Not "gone" like the time dad told us the budgie had "gone to heaven".
And certainly not "gone" like "that mongrel dog which barks all night has gone to live on a farm ..."
No, the cat's just gone back to the foster people so they can find him another family.
It just wasn't working out.
It all started fine because he knew his place in the household - us on the lounge; him curled up at our feet.
Or on our lap.
I didn't even mind when he wanted to curl up on top of my head.
But then he started to get too big for his boots.

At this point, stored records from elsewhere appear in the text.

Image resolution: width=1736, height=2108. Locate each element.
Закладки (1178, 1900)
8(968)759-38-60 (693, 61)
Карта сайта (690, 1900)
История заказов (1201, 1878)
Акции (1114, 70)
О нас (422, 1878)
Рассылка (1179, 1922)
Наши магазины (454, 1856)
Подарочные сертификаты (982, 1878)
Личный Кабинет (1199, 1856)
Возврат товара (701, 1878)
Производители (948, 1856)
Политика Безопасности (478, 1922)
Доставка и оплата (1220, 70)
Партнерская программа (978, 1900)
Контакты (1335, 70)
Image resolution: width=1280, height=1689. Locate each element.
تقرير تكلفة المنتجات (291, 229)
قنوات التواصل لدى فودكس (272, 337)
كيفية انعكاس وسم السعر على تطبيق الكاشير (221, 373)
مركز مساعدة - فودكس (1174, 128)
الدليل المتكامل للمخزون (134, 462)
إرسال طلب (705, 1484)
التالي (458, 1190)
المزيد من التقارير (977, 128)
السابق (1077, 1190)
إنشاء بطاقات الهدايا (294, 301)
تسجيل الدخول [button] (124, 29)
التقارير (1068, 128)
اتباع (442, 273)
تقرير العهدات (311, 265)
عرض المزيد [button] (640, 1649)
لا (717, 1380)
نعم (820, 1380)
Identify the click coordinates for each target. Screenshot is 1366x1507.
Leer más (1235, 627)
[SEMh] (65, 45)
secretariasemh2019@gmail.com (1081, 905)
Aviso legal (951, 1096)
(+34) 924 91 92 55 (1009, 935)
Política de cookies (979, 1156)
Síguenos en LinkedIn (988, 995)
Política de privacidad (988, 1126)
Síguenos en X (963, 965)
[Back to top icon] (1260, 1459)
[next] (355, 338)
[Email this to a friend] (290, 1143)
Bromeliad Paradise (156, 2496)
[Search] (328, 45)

I'd find him sitting in my place on the lounge and my attempts to shift him were met with hissing and bared teeth.
I lost count of the number of nights I sat on the floor to watch TV while the cat and my wife sat entwined on the lounge.
But I'm not a jealous sort of bloke.
And I'm used to rejection.
But then he turned on her and began sinking his claws into her arm when she tried to stroke him.
He even bit her a few times.
We soon found ourselves sitting together on the floor to watch TV while the cat sprawled on the lounge, daring us to try to move him.
Trust me, it wasn't as romantic as it sounds.
We got him a little friend - the cutest little ball of fur you've ever seen - in the hope he would learn to be nice.
He beat him to a pulp the first time they met.
Then my beer began to disappear and I was finding empties tucked down behind the lounge.
Things really deteriorated after that as the cat went from rude to downright belligerent.
He would snarl at us as we came in the door, demanding to know where his dinner was and throwing things around the room when he didn't get his own way.
Finally, after yet another night curled up on the mat beside his bed, we decided we'd had enough.
So the cat's gone back to the foster home in the hope they can have better luck than we did getting him to attend AA meetings.
Now my wife wants to adopt a retired greyhound.
Sort of a twisted case of empty nest syndrome.
But I'm not so sure. We're talking about an animal that spent its life hanging around race tracks and trying to run down small furry animals.
What are the chances of him not having a drinking problem?